Given task:
Rewrite the lines from the one containing "The height and width of the screenshot is (245, 432)." through the one containing "tap(351, 109)", changing "tree structure" to "folder list" and leaving everything else as it is.

(Dataset rows)
--- BEGIN ---

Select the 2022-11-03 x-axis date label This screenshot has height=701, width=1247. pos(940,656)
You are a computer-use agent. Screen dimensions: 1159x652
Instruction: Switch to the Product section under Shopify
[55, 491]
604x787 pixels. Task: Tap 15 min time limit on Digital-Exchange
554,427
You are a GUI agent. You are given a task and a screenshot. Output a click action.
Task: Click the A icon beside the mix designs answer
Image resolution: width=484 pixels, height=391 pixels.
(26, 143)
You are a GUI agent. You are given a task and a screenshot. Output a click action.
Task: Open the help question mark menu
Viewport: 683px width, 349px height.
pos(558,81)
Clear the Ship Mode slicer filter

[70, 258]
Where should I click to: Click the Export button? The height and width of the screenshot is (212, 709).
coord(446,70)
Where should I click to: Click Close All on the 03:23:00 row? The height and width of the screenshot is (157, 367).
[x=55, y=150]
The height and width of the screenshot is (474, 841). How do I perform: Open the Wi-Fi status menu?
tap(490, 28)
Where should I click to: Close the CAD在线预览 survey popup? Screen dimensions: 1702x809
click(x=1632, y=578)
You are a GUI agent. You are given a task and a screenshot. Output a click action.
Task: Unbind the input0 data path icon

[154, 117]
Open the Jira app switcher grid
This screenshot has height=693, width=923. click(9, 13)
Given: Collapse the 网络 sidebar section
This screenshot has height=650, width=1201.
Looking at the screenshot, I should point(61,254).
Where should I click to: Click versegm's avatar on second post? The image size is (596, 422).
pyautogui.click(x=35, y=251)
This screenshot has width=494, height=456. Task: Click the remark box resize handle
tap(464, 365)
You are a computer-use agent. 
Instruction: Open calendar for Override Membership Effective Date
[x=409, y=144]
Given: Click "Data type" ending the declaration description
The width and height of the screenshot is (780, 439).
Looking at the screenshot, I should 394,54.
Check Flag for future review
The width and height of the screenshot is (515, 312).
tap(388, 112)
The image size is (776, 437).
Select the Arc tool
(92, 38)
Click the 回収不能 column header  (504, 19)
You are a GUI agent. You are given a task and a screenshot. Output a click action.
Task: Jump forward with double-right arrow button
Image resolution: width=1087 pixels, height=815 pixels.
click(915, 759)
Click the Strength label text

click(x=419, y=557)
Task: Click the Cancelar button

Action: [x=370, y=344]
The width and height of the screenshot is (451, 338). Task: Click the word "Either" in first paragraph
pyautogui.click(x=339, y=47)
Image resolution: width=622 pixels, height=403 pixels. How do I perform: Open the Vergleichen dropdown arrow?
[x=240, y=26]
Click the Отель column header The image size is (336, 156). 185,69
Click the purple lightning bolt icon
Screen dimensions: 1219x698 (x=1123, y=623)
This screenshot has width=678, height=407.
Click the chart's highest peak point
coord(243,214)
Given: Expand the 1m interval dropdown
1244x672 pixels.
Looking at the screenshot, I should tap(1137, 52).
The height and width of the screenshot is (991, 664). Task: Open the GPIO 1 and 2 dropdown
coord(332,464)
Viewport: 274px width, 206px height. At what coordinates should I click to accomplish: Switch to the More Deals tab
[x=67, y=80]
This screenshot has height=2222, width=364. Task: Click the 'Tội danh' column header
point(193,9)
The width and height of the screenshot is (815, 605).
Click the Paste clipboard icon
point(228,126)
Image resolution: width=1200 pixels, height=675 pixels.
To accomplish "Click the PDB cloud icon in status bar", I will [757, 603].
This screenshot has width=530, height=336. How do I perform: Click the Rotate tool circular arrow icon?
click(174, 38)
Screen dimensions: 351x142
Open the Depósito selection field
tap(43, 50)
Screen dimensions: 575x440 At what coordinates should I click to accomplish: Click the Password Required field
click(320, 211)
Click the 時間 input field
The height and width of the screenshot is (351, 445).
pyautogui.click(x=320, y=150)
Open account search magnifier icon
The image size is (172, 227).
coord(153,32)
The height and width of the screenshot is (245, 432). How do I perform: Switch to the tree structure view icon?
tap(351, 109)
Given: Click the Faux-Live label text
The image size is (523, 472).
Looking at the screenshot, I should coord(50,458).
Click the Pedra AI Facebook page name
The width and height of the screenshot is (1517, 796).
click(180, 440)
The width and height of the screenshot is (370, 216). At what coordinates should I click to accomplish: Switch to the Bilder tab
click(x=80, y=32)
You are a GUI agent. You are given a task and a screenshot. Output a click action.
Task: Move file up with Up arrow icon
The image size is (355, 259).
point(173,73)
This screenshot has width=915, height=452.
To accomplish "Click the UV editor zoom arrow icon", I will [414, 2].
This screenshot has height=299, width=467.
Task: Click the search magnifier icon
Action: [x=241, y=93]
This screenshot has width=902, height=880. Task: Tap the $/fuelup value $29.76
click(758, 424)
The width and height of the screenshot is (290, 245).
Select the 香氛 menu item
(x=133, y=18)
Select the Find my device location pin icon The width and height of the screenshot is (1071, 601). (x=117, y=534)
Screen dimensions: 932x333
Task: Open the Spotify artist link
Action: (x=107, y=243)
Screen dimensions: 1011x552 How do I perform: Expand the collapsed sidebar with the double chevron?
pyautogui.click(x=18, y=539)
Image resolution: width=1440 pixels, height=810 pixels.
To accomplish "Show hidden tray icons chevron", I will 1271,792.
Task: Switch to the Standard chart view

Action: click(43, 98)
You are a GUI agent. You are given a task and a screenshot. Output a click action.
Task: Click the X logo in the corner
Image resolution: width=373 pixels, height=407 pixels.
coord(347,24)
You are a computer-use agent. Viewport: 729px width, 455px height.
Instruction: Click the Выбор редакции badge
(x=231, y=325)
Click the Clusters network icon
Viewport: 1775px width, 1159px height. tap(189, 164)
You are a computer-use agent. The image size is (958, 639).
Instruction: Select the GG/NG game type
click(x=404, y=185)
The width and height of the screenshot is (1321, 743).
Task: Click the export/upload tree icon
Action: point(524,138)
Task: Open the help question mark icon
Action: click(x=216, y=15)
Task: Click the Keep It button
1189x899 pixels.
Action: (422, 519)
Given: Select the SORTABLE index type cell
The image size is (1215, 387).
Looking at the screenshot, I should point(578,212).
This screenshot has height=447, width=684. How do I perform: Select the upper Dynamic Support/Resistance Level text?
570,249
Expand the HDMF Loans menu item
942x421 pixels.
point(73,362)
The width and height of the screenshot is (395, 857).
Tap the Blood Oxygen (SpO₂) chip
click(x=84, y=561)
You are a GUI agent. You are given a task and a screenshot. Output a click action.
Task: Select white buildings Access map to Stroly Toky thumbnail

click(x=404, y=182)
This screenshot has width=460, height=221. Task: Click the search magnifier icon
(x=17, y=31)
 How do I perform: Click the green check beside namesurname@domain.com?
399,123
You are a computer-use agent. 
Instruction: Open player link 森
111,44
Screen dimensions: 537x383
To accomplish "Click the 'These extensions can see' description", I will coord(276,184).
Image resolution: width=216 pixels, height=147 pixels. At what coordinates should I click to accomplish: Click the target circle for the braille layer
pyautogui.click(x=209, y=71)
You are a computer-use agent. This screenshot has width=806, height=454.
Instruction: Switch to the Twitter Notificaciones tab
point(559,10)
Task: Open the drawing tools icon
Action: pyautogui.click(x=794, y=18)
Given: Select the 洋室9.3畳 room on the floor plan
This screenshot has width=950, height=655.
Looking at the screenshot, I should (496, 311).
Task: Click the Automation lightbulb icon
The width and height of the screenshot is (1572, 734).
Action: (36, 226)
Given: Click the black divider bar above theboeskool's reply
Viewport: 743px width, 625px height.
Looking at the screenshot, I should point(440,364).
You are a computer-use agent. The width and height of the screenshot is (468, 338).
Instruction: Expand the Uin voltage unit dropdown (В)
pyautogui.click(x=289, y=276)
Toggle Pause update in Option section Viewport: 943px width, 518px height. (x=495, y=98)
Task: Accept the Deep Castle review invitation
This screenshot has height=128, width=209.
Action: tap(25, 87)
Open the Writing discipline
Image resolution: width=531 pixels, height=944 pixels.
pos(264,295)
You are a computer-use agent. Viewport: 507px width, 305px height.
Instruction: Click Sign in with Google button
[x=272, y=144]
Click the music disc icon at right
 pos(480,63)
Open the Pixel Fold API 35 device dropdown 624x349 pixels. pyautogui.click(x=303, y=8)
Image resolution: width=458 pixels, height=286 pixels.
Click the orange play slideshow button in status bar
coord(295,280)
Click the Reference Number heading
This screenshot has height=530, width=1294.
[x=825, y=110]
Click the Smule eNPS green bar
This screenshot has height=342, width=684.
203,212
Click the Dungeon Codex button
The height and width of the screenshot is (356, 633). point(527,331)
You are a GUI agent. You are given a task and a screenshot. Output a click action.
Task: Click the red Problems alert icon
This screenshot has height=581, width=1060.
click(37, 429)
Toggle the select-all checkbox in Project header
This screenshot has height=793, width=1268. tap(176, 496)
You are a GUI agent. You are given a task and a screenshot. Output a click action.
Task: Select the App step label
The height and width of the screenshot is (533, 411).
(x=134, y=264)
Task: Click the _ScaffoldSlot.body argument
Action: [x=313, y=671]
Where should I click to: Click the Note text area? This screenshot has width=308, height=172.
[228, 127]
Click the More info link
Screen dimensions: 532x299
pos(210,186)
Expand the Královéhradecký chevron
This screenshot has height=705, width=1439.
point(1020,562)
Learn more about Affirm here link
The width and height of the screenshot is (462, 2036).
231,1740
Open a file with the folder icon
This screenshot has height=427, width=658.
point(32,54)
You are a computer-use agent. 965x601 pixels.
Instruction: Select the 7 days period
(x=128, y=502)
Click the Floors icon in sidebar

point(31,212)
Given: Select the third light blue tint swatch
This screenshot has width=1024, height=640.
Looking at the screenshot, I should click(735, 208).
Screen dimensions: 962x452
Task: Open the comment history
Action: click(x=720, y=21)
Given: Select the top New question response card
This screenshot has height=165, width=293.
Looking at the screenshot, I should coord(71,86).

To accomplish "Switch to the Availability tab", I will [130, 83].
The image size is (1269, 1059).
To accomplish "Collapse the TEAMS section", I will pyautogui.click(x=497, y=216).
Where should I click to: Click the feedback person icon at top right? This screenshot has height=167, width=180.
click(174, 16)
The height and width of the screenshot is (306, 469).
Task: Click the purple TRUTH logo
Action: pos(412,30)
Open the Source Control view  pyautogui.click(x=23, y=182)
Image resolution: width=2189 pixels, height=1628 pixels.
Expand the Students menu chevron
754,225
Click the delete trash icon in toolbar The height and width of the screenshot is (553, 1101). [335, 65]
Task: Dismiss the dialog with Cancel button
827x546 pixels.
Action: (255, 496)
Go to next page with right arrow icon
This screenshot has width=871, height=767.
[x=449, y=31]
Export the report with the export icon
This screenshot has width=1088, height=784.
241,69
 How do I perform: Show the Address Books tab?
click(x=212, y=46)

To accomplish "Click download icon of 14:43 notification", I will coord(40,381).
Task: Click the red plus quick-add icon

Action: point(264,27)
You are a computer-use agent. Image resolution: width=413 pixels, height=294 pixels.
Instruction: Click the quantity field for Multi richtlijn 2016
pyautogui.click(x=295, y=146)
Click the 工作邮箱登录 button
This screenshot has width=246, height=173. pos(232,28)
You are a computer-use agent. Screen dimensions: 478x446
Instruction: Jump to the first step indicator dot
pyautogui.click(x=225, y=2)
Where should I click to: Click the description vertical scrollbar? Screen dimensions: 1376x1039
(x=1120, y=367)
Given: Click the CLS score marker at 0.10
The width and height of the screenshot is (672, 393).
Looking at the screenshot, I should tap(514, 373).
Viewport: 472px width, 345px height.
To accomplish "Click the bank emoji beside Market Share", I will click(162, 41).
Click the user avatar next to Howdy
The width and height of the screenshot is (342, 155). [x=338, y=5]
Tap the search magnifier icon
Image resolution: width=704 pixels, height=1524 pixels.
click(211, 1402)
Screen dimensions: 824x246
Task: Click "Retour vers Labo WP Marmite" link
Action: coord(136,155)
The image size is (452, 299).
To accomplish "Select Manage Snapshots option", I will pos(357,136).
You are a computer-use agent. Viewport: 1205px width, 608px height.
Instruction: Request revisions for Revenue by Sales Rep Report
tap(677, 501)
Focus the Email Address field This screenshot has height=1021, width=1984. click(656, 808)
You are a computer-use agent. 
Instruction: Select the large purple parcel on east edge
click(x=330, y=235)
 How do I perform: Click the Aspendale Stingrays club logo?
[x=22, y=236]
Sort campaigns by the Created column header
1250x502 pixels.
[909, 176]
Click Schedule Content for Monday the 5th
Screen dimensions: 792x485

--- END ---

Result below:
The height and width of the screenshot is (245, 432). How do I perform: Switch to the folder list view icon?
tap(351, 109)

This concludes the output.